WTLZ
- Saginaw, Michigan; United States;
- Broadcast area: Saginaw, Midland, and Bay City metropolitan area
- Frequency: 107.1 MHz
- Branding: Kiss 107.1 FM

Programming
- Format: Urban adult contemporary
- Affiliations: Premiere Networks

Ownership
- Owner: Connoisseur Media; (Alpha Media Licensee LLC);
- Sister stations: WCEN-FM; WGER; WSGW; WSGW-FM;

History
- First air date: October 1969
- Former call signs: WWWS (1969-1988)

Technical information
- Licensing authority: FCC
- Facility ID: 74093
- Class: A
- ERP: 5,000 watts
- HAAT: 109 meters (358 ft)
- Transmitter coordinates: 43°21′8.8″N 83°55′0.2″W﻿ / ﻿43.352444°N 83.916722°W

Links
- Public license information: Public file; LMS;
- Webcast: Listen live
- Website: www.kisswtlz.com

= WTLZ =

Radio station in Saginaw, Michigan

WTLZ (107.1 FM, "Kiss 107.1") is a radio station licensed to Saginaw, Michigan, broadcasting an urban adult contemporary format.

WTLZ retains a strong signal south of Saginaw toward Flint, but moving eastward toward the Lapeer County area, WSAQ 107.1 "Q Country" signal tends to overpower WTLZ as they are both on the same frequency.

==History==
The station signed on in October 1969 as WWWS "W3-Soul" with an ERP of 2,000 watts.
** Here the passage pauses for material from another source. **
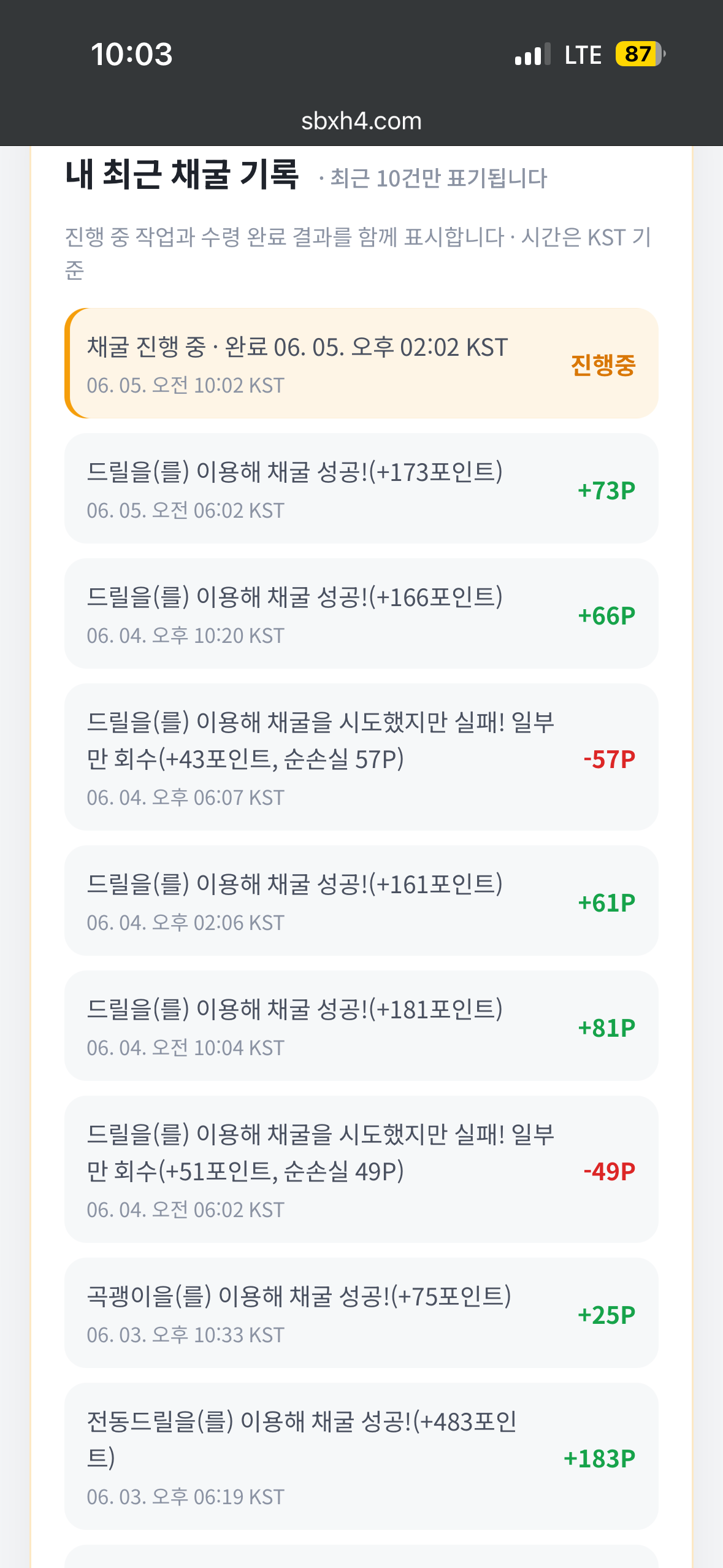Tap the LTE network indicator

pyautogui.click(x=583, y=55)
W3 Soul at the time played a mix of jazz and R&B for the Tri-Cities. The studios were located on Bancroft at East Genesee in Saginaw.

The station is the heritage African American-oriented radio station in the market and has featured some variation of urban format for decades.

===Power 107===
In September 1988 the calls were changed to WTLZ as "Power 107" adding disco, and rap throughout the 1990s, then would evolve into a rhythmic contemporary hit radio format then as mainstream urban. It was around 1989 when the owners wanted to market WTLZ towards Flint and would increase the power to 4,900 watts, with a signal that would reach from North of Mt. Pleasant to southern Genesee County. WTLZ had some of the highest ratings ever during this time when they signed local DJ Danny Drake and Tony Lamptey from New York City. Then in the 1990s with specialty shows such as the "Saturday Night Street Mix".

===Hot 107===
In December 1998 WTL Broadcasting opted to sell the station to Connoisseur Communications which already had stations in Flint. In March 1999 Connoisseur tweaked WTLZ from mainstream urban to "Today's Best R&B and Jammin Oldies" "HOT 107", cutting back on (but not eliminating for several years afterward) rap and hip hop product from its playlist (though hip hop was played mostly at night). Eventually, the format evolved into the current urban AC as most hip-hop was dropped from the playlist and the nighttime hip-hop programming was replaced by "slow jams" on the "Quiet Fire" (a variation of the Quiet Storm concept).

===New ownership===
WTLZ was purchased by Cumulus Media who would sell their Saginaw stations to NextMedia Group in 2009. NextMedia rebranded WTLZ from Hot 107 to Kiss 107.1 in the fall of 2009, staying with its urban AC format.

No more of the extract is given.